We’re going back in [the studio] three days after we get back from Pasadena for me to try and finish the vocals, which is, as ever, what’s holding up the album. I keep going back over and redoing them, which is silly. At some point, I have to say that’s it.

Has this been in the works for a long time or did you suddenly get to a point where it all came out at once?
I was offered the chance to curate the Meltdown Festival [in London] and I said yes. And then I realized I didn’t really listen to very much new music anymore. So I threw myself headlong into it and started listening to bands again and meeting kids who were in bands, and something clicked inside my head: I want to do this again. It came as a bit of a shock to me, to be honest. No one really believed me until we started recording.

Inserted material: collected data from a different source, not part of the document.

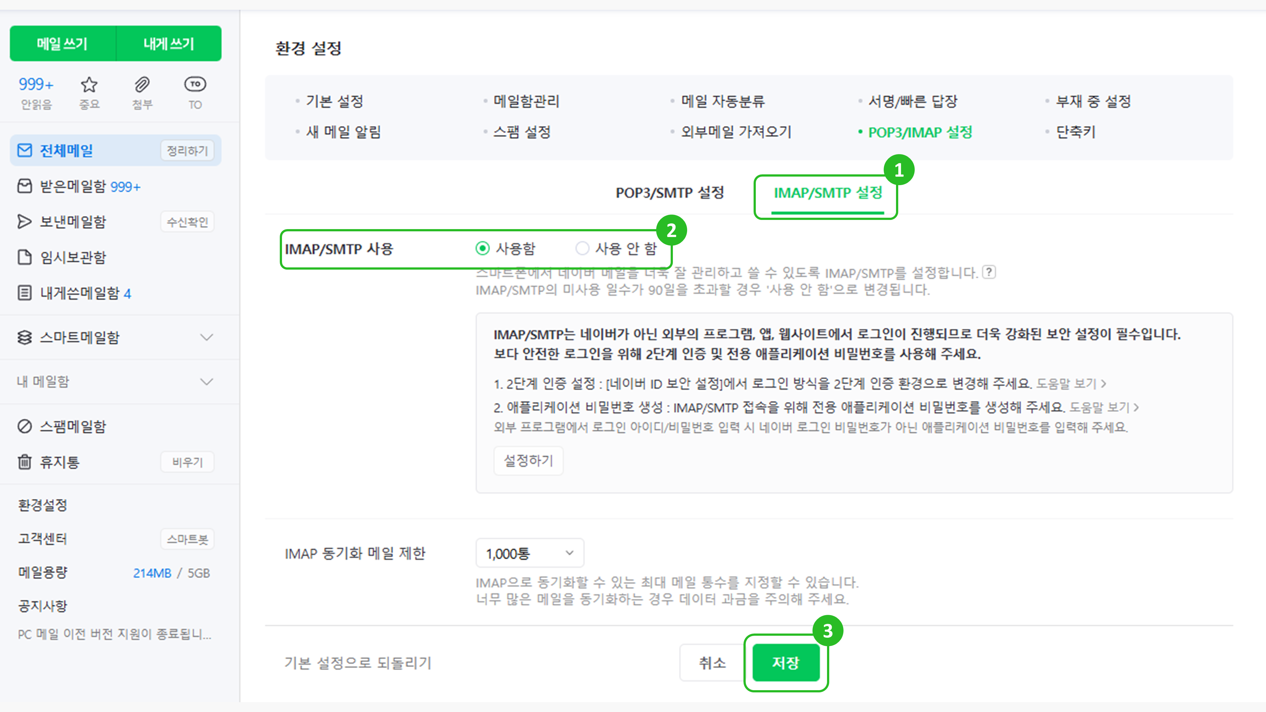Image resolution: width=1266 pixels, height=712 pixels.
Task: Click the 휴지통 trash can icon
Action: coord(25,462)
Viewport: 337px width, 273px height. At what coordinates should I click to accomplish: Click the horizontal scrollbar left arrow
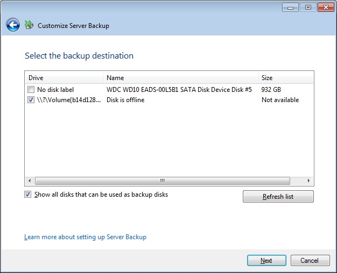[30, 181]
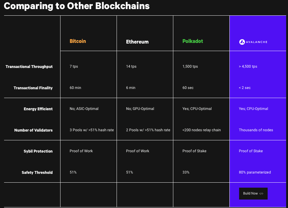288x208 pixels.
Task: Click the '80% parameterized' cell
Action: (x=255, y=172)
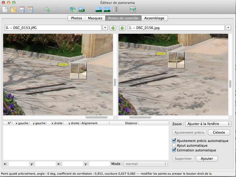Click the undo arrow in toolbar
The width and height of the screenshot is (236, 177).
[47, 10]
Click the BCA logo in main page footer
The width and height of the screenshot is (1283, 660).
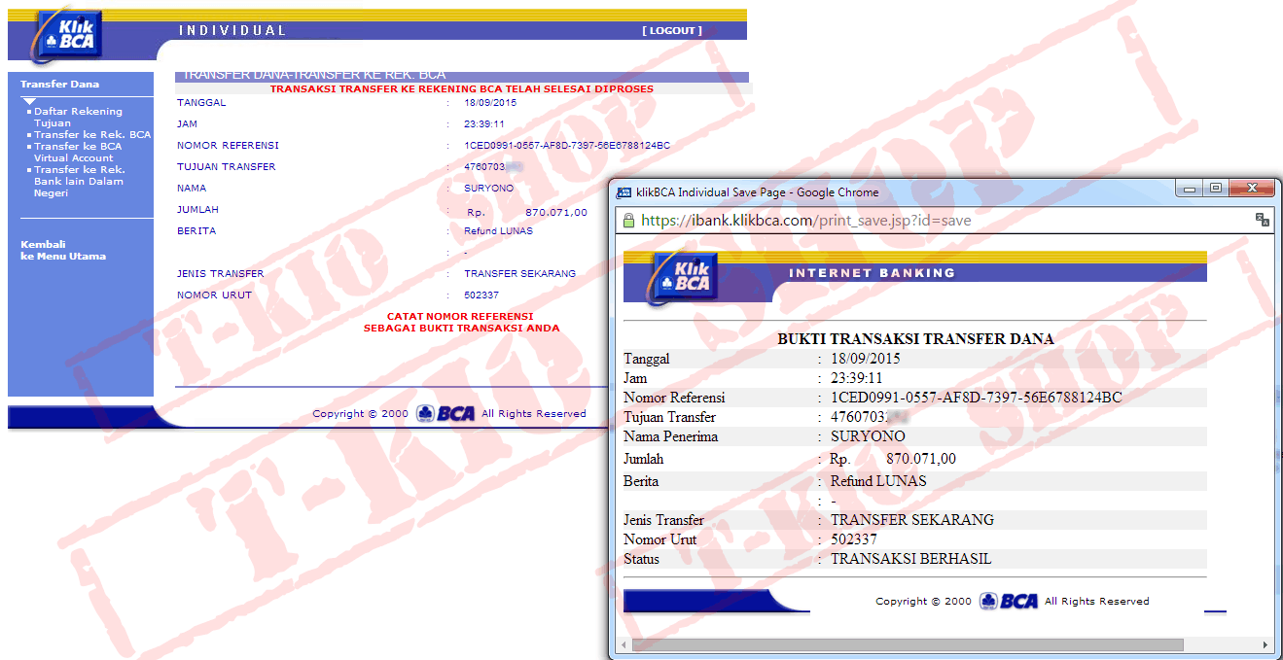coord(445,413)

Is there anything from your history that you would compare this new album to?
It’s very much on the darker side of the spectrum. I lost my mother and my father and my brother recently, and obviously it had an effect on me. It’s not relentlessly doom and gloom. It has soundscapes on it, like “Disintegration,” I suppose. I was trying to create a big palette, a big wash of sound.

Do you have a title?
The working title was “Live From the Moon,” because I was enthralled by the 50th anniversary of the Apollo landing in the summer. We had a big moon hanging in the studio and lunar-related stuff lying around. I’ve always been a stargazer.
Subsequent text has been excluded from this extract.